Les gerbes du préfet Pierre Régnault de la Mothe et du maire Louis Aliot, furent déposées au monument en hommage au résistant Louis Torcatis, square Jeantet-Violet, puis au monument dédié aux morts de la Résistance et de la Déportation du square Bir Hakeim.

Une plaque portant leurs noms avait été dévoilée le 19 août 2024 sur la façade de l’Hôtel de France, qui fut de novembre 1942 à août 1944 la Kommandantur (état-major) des forces d’occupation. Plusieurs familles de descendants des résistants morts pour la France, retrouvés grâce à monsieur Jérôme Parrilla, généalogiste et historien de la Section Histoire et Arts Militaires de la délégation départementale du Souvenir Français, avaient fait alors le déplacement comme la fille de Louis Andrieu, née 6 mois après le décès au combat de son Père.

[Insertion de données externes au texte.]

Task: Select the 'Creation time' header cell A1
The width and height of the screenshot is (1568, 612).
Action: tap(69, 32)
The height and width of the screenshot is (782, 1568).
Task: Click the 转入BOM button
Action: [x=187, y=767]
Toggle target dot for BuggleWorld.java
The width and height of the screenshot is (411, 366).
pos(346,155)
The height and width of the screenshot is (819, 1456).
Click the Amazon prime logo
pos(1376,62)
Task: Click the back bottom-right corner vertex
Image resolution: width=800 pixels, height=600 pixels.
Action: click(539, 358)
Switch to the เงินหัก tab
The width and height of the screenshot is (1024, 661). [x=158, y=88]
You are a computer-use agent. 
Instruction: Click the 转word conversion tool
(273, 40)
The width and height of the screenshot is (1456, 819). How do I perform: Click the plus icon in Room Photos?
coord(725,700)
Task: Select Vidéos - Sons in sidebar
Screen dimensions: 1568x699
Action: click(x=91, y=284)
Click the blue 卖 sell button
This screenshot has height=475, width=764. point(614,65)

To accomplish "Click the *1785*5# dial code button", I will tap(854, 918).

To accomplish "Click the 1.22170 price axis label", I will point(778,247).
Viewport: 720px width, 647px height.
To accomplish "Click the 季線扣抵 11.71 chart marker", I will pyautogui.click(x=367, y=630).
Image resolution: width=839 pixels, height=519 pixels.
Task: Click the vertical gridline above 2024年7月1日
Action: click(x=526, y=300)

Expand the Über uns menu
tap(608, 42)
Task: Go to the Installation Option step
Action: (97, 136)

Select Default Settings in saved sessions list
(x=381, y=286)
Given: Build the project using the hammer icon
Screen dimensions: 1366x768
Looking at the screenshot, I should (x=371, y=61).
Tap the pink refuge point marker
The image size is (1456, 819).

Il est constaté un nombre réduit de perpignanais à cette cérémonie, malgré la présence de nombreux reconstitueurs avec l’exposition de véhicules d’époque.

On notait la présence de membres du conseil municipal de la ville, de Renaud Schouver directeur départemental de l’ONaC-VG et les représentants des services départementaux de police, de gendarmerie et du SDIS66.

Une forte délégation du Souvenir Français, conduite par le général Jean Philippe Lasvènes délégué départemental et le général Gilles Glin président du comité de Perpignan, était présente avec la présence de Norbert Zablith et de Chantal Bruzi vice-présidents du comité de Perpignan, et Jacques Bonafos vice-président du comité de Claira ainsi que leurs porte-drapeaux, jeunes et ainés.